Prostaglandin-dependent desensitization of human monocyte cAMP responses

• Published in: Journal of leukocyte biology Vol. 48; no. 6; pp. 557 - 564
• Main Authors: Coffey, Ronald G., Alberts, Vicki A., Weakland, Laura L.
• Format: Journal Article
• Language: English
• Published: United States Society for Leukocyte Biology 01.12.1990
• Subjects: Adenosine - analogs & derivatives; Adenosine - pharmacology; Adenosine-5'-(N-ethylcarboxamide); Cells, Cultured; cimetidine; Cyclic AMP - metabolism; Dinoprostone - pharmacology; histamine; Histamine - pharmacology; Humans; indomethacin; Indomethacin - pharmacology; Isoproterenol - pharmacology; Monocytes - drug effects; Monocytes - metabolism; prostaglandin; Receptors, Histamine H2 - physiology
• ISSN: 0741-5400; 1938-3673
• DOI: 10.1002/jlb.48.6.557

Histamine stimulated large increases of cyclic adenosine monophosphate (cAMP) in freshly isolated human blood monocytes in the presence of RO2‐1724, a specific cAMP phosphodiesterase inhibitor. This was mediated by H2 receptors, since it was inhibited by cimetidine but not chlorpheniramine. Stimulation was attenuated in cells aged in culture 1–2 days. Indomethacin prevented the desensitization, suggesting that a cyclooxygenase product was responsible. Desensitization was heterologous, since the adenylate cyclase responses to 5′‐(N‐ethylcarboxamido)adenosine (A2 receptor agonist), isoproterenol (β‐adrenoceptor agonist), and prostaglandin E2 (PGE2) also declined during culture.

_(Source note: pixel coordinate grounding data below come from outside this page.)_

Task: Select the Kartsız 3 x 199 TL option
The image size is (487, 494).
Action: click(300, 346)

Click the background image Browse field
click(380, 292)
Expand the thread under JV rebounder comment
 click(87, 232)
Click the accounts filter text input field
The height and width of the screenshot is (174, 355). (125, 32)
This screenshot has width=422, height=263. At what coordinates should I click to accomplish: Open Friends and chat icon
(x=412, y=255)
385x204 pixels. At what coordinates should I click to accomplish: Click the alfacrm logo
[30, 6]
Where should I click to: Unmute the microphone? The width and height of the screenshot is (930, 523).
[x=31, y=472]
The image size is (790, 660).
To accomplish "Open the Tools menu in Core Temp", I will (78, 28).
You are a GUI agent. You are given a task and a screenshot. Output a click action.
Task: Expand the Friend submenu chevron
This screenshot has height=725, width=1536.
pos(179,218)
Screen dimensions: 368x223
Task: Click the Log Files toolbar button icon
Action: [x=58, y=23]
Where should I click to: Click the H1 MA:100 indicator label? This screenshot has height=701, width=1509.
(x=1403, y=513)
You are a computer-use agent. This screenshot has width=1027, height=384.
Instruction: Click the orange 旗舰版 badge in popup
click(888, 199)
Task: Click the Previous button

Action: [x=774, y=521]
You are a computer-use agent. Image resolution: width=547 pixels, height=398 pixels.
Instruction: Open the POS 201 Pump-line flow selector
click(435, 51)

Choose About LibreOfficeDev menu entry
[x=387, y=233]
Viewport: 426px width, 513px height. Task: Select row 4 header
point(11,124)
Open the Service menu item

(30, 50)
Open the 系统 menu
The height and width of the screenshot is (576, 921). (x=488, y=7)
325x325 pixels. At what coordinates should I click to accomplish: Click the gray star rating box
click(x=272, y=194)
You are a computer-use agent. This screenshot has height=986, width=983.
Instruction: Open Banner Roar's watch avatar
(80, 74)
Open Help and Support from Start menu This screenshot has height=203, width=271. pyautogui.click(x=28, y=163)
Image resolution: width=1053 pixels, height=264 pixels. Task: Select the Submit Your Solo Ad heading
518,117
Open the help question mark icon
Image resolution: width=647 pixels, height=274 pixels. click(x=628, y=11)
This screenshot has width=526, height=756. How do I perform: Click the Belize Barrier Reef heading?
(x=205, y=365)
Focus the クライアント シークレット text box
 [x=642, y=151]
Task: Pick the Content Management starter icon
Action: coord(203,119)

The loss of sensitivity to histamine was restored by incubating monocytes with PGE2 in the presence of indomethacin. The results indicate that, while PGE2 inhibits monocyte functions via cAMP, its accumulation paradoxically permits cells to escape this regulation through a heterologous desensitization of the cAMP response to itself and other agonists.